Stored data:
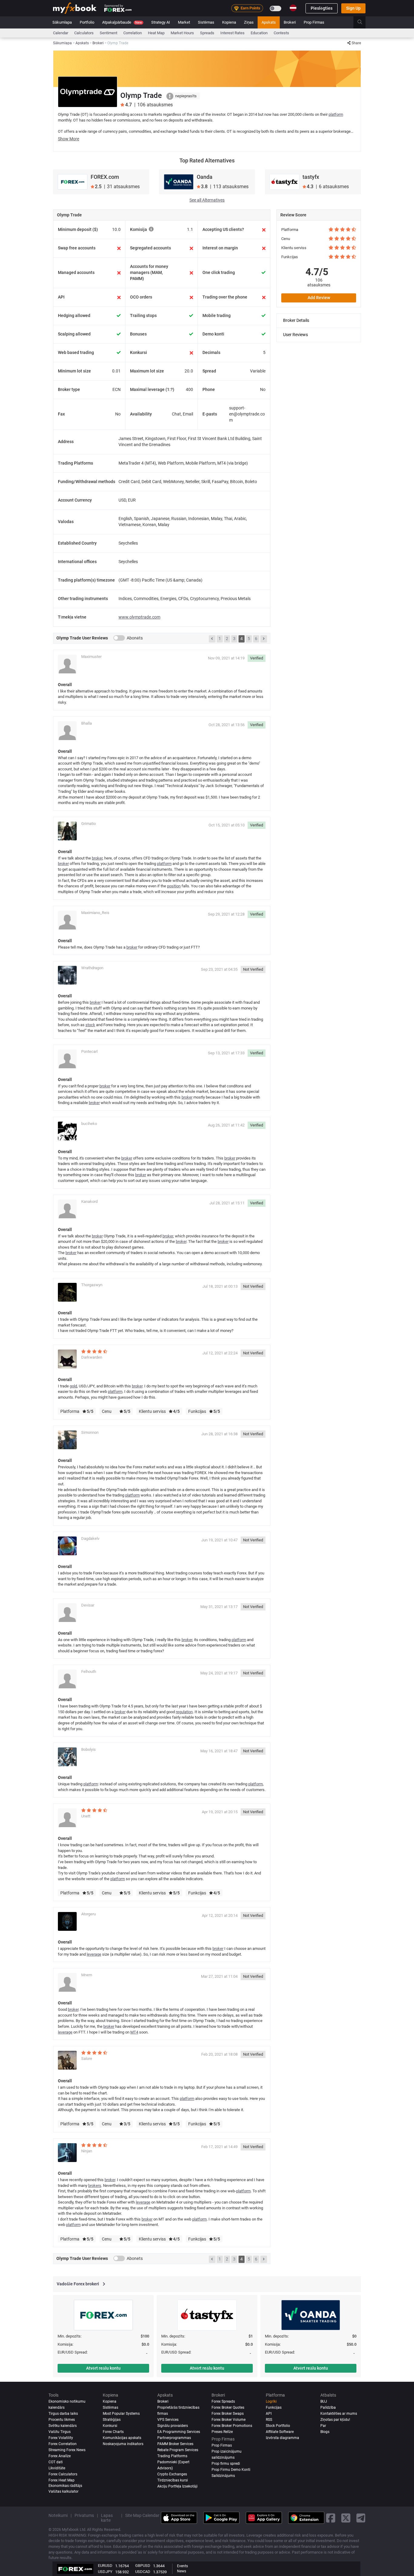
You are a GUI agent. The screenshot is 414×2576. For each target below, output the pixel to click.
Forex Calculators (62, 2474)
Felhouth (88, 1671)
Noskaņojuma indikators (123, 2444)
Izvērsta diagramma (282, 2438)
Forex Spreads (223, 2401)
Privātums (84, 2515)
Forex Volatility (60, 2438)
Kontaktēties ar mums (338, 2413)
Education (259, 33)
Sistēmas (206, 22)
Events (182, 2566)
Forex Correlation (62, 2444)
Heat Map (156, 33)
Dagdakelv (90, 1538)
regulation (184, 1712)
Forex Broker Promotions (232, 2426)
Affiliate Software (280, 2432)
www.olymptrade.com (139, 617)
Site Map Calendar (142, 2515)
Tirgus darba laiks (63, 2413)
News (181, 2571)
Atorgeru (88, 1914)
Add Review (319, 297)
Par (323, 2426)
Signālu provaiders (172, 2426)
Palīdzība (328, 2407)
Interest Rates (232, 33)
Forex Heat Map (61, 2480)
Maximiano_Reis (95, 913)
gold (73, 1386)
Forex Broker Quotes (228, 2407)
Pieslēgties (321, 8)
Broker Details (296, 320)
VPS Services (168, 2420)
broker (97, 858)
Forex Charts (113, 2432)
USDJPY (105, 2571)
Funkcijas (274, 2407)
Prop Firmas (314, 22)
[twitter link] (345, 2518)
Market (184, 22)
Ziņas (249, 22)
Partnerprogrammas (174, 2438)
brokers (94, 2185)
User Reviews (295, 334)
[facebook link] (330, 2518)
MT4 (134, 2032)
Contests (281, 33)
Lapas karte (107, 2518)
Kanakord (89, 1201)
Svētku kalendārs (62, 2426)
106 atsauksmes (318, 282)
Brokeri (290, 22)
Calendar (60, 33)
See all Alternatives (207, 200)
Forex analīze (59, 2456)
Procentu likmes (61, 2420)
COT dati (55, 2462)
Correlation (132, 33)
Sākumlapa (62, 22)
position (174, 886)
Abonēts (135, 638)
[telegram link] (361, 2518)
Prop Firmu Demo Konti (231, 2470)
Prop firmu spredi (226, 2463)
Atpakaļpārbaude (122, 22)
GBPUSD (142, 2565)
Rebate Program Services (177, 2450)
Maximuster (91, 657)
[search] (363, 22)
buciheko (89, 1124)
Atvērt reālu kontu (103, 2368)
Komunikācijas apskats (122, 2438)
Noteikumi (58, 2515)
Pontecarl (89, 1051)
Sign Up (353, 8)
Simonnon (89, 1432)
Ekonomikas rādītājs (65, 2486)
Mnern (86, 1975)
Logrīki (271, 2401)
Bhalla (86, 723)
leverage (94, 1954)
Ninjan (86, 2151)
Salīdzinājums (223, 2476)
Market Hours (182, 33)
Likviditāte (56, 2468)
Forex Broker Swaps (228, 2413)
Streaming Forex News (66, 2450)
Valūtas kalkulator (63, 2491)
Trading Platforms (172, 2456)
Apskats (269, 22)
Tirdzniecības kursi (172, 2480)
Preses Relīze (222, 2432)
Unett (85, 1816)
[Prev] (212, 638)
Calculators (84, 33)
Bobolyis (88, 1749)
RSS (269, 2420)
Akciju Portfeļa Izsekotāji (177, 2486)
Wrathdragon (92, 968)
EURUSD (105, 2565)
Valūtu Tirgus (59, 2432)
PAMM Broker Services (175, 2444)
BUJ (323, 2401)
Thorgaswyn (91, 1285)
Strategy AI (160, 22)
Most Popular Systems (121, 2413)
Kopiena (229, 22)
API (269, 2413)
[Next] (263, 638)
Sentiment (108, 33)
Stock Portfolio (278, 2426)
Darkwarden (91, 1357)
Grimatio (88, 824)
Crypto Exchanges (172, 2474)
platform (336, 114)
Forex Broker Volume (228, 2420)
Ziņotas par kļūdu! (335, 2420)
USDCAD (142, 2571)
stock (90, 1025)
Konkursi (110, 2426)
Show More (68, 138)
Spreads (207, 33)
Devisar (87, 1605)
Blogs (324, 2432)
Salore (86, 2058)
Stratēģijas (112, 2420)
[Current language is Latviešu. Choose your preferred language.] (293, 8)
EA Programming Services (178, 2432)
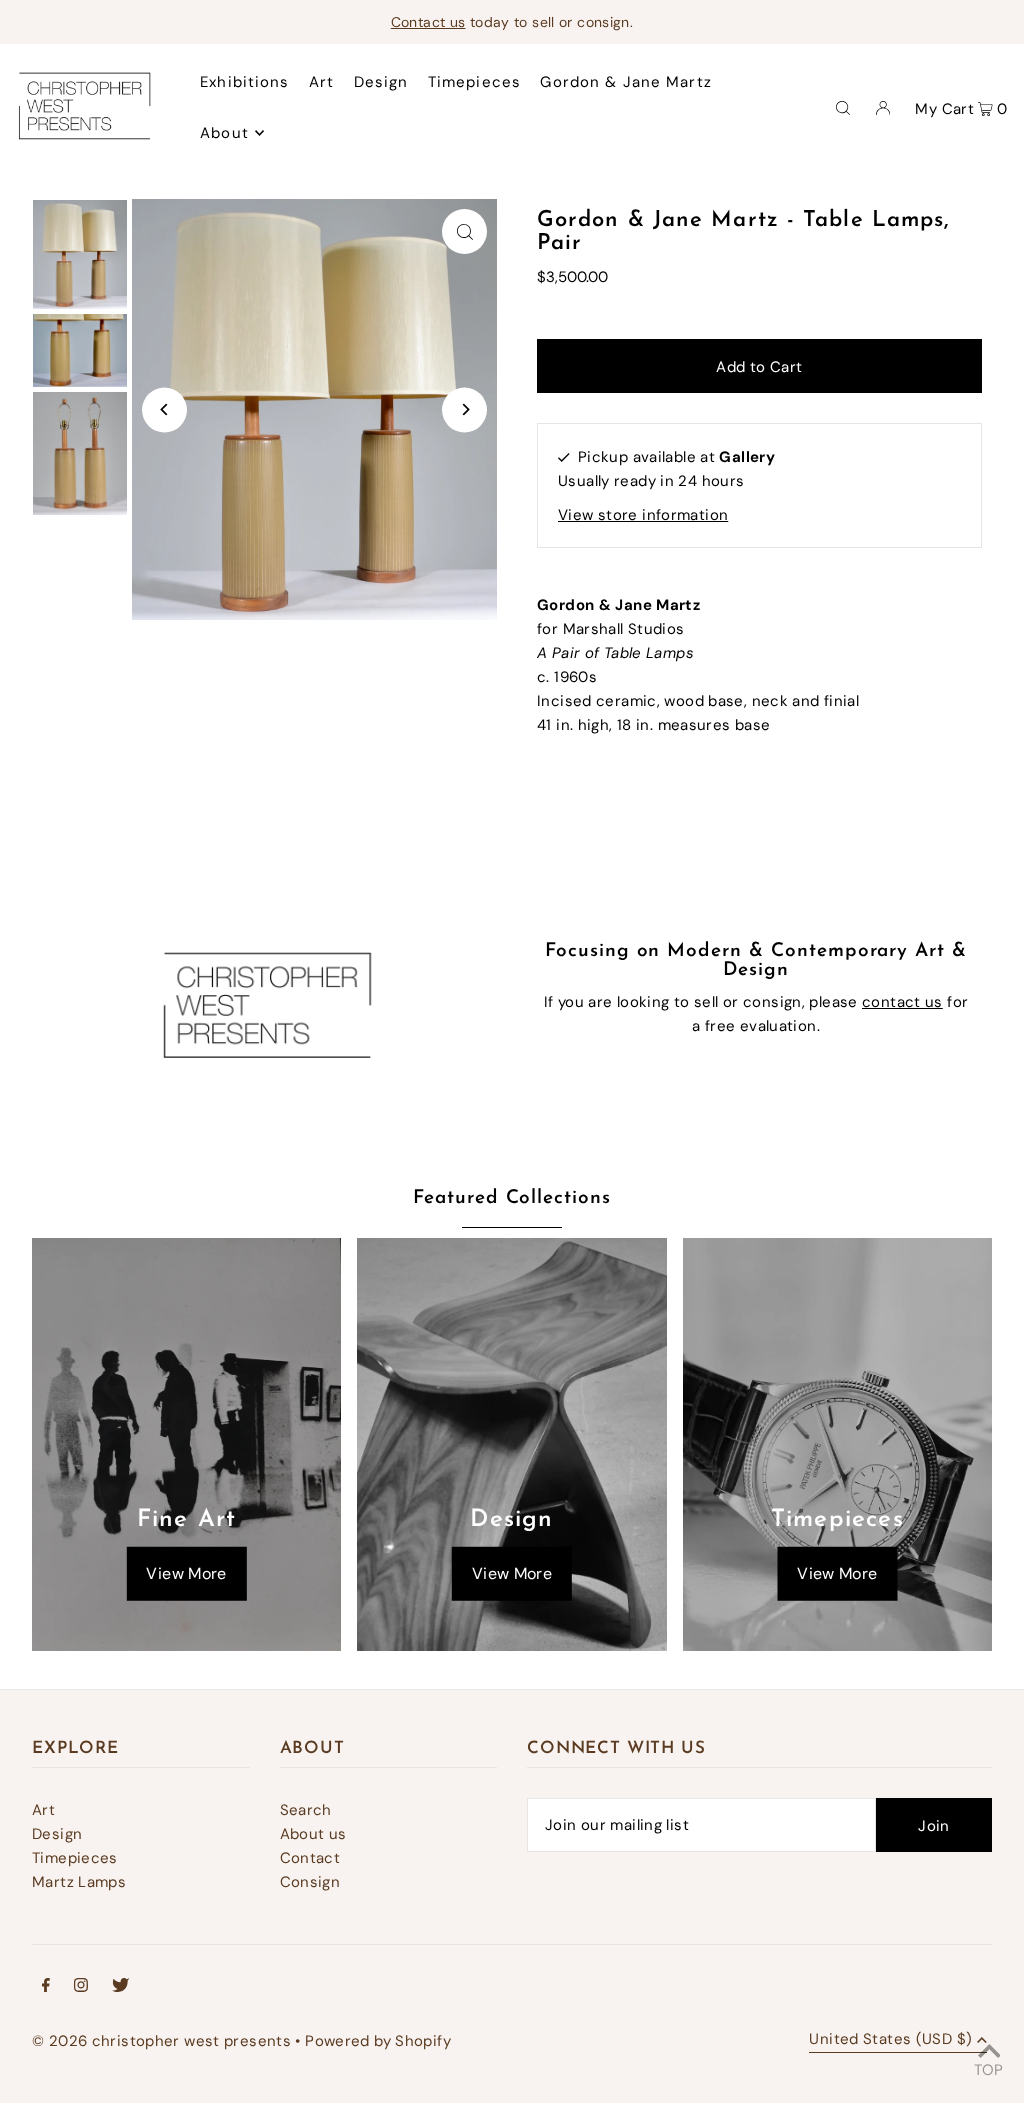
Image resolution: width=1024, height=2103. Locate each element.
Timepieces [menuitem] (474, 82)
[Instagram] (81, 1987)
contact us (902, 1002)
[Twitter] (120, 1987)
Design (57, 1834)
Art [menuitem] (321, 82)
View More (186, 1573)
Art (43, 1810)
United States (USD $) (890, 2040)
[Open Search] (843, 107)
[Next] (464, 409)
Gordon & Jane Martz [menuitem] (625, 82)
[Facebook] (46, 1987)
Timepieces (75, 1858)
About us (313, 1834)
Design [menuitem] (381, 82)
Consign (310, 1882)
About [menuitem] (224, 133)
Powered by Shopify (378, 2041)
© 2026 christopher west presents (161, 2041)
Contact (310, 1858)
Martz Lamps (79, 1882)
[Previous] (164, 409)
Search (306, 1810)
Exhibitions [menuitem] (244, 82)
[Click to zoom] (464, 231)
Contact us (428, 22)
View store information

**Required work**
Write out exactly and only the lines that run from the start of the data above through the line containing "Forex Broker Promotions (232, 2426)", leaving the pictures out.

**Result**
You are a GUI agent. The screenshot is 414×2576. For each target below, output the pixel to click.
Forex Calculators (62, 2474)
Felhouth (88, 1671)
Noskaņojuma indikators (123, 2444)
Izvērsta diagramma (282, 2438)
Forex Spreads (223, 2401)
Privātums (84, 2515)
Forex Volatility (60, 2438)
Kontaktēties ar mums (338, 2413)
Education (259, 33)
Sistēmas (206, 22)
Events (182, 2566)
Forex Correlation (62, 2444)
Heat Map (156, 33)
Dagdakelv (90, 1538)
regulation (184, 1712)
Forex Broker Promotions (232, 2426)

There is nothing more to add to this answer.